La brume est dense, les bâtiments sont à peine visibles à travers le rideau de pluie. Il fait froid, il fait froid d'un froid humide qui traverse le corps et qui semble toucher l'esprit. Je suis habitué à parcourir ces trottoirs solitaires, mais, aujourd'hui, mon errance m'a paru plus pénible. J'ai hâte d'arriver au refuge.
Tout ce que j'ai, c'est moi-même et rien d'autre. Cependant, au cours des années, j'ai quand même découvert un certain nombre de refuges. Je les garde précieusement, chacun de ces endroits sûrs a leur utilité. Il y a le banc de parc devant lequel, tôt le matin, quelques curieuses créatures s'enfuient de je ne sais quoi pour aller je ne sais où; il y a le petit lac artificiel autour duquel de gentilles dames lancent du pain à mes amis les oiseaux et moi; et, finalement, il y a l'abribus vers lequel je me dirige.
Il est un peu trop tôt pour aller à ce dernier refuge. La première fois que j'y avais mis la patte, c'était en plein jour. L'endroit m'avait semblé bien tranquille, mais rapidement un bruit strident s'était élevé de la grosse bâtisse rouge située de l'autre côté du grand terrain vert. L'édifice s'était vidé de ses fourmis et certaines d'entre elles m'avaient rejoint. Un groupe d'animaux bruyants à la figure abîmée m'avait alors trouvé et chassé de mon abri à coups de pied. Cela me prit quelque temps avant de m'y risquer de nouveau. J'ai compris assez vite que le bruit assourdissant qui avait libéré ces êtres de l'établissement était récurrent et se déclenche environ dans les mêmes temps chaque jour.
La cloche a déjà sonné depuis un moment, mais j'attends normalement un moment avant de me diriger vers l'abribus. Je me déplace habituellement des ruelles vers ce refuge en observant le soleil se coucher sur le terrain maintenant désert séparant l'édifice rouge de la boîte de plastique. Je sais qu'aujourd'hui il me sera impossible de profiter de ce spectacle, et le bâtiment semble bien terne à travers les cordes d'eau qui ne cessent de tomber du ciel.

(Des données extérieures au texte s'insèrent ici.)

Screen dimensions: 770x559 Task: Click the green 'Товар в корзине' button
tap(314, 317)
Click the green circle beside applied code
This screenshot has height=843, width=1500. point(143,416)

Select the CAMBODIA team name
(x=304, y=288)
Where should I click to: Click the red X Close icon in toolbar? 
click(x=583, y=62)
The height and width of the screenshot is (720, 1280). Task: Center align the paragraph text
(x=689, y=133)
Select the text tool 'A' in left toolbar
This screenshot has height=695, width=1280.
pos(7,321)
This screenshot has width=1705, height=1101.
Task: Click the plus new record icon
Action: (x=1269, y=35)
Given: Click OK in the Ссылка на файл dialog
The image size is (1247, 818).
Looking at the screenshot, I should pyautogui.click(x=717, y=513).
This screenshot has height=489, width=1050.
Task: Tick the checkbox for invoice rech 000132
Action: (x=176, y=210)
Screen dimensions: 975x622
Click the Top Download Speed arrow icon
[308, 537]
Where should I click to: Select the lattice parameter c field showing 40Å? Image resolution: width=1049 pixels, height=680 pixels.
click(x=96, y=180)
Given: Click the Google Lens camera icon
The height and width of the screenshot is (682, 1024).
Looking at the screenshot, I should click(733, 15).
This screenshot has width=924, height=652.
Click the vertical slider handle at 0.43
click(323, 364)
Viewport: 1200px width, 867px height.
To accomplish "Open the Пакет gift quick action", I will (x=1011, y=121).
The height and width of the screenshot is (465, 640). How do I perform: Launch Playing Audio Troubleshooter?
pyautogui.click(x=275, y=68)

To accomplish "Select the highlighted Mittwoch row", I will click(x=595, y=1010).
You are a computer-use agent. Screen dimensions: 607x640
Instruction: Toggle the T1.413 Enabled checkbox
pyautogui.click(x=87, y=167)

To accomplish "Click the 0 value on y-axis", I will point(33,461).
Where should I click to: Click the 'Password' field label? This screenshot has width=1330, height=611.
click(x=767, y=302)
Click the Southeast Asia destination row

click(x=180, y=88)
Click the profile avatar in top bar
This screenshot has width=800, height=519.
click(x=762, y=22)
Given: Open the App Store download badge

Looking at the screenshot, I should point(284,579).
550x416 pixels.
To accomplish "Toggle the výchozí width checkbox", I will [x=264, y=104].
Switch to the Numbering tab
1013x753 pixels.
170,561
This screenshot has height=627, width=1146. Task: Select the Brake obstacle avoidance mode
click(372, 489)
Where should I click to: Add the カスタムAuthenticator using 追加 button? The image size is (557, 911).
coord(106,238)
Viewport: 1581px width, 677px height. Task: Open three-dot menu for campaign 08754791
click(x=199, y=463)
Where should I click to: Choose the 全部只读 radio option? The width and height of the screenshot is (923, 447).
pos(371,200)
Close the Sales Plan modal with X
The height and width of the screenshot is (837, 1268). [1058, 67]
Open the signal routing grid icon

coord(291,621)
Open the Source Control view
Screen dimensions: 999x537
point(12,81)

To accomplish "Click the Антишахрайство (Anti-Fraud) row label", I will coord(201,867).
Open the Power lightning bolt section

Je ralentis mon pas. À cause de la pluie ramollissant mes sens, je n'ai pas senti qu'un autre être se trouve près de mon refuge. La rue avait pourtant été déserte jusqu'alors. Je peux maintenant discerner une figure solitaire à quelques pas devant moi. Alors que tous les vivants se sont dépêchés de trouver un abri sec et chaud, une jeune créature se tient devant mon vieux refuge. Elle ne bouge pas. Ses vêtements sont détrempés et son visage est tourné vers le ciel. Ses yeux sont fermés, on aurait pu la confondre avec une statue. Moi qui avais si hâte de trouver un abri, je trouve bien particulier son comportement. Comment peut-elle se laisser ainsi à la merci des éléments? Peut-être s'était-elle perdue dans ses pensées et peut-être s'était-elle figée comme prise dans un songe juste avant de rentrer dans la cage de plastique? Non, elle n'était pas tournée vers l'entrée... Cette méditation semblait plutôt volontaire.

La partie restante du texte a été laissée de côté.